In particular, products that have never been sold in the EU due to tariff barriers will be able to access the market with a competitive price.
A recent research by international experts has shown that the FTA will help increase Vietnam’s export revenue by 4-6 percent per year in the 10 years after it takes effect.
For the garment and textiles sector, the deal may help raise its exports by 1.54 billion USD by 2023 and 5.82 billion USD by 2028.
According to the Minister of Industry and Trade Tran Tuan Anh, the FTA is a high quality deal, thus the benefits it brings are high.
Vietnam’s export revenue is expected to rise 4-6 percent, while those of the economic sector will increase by 19 billion USD in 2019 and 70 billion USD in 2028.
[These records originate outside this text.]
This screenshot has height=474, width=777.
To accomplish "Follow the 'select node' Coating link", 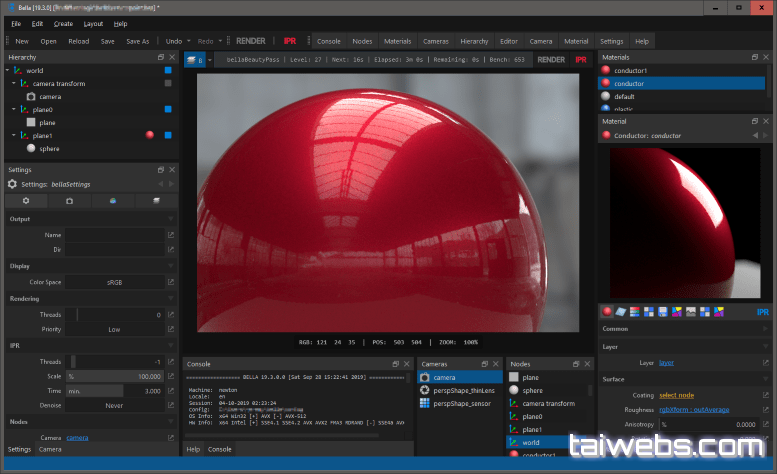I will (x=678, y=395).
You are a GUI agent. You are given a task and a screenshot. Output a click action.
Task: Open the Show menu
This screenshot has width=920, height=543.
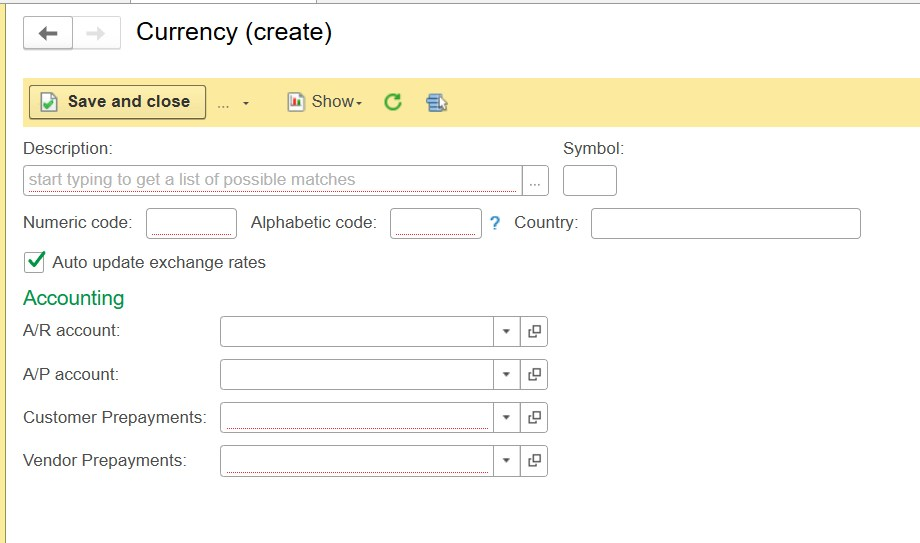pos(325,102)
As Vietnam and the EU’s export products and economic structures are supplementary without direct competition, the benefit from the deal is huge.
Minister Anh also held that there will be competitive pressure, including in processing, automobile manufacturing, information technology, agriculture, and animal breeding.
However, along with the opportunities, Vietnam will also face some challenges from the FTA from 2019 onwards. Enterprises who wish to export goods to the EU will have to show certificates of origin (C/O) for their products in order to enjoy the Generalised System of Preferences (GSP).
Tran Thanh Hai, Vice Director of the Department of Import-Exports under the Ministry of Industry and Trade, said that the responsibility to prove the origins of goods will switch from management agencies to exporters themselves.
This means enterprises will have to process the procedures themselves, meeting the criteria for origin certificates and bear the responsibility themselves on the accuracy of the documents.
Statistics from the Ministry of Industry and Trade showed that Vietnam already has 2,700 enterprises conducting export activities with the EU which are subject to GSP.
Hai asserted that before applying C/O regulations on Vietnamese firms, the EU should grant about six months for the firm to adapt to the new regulations.
The ministry will organise training courses for enterprises and grant licences to them to issue C/Os, he added.
On the other hand, the EVFTA will create motivation and new playgrounds for EU organisations who wish to invest in Vietnam, while contributing to the process of building modern market institutions and international economic integration in Vietnam.
Minister Anh stressed the need for Vietnamese firms to actively exploit benefits from the deal and prepare themselves for its upcoming impacts.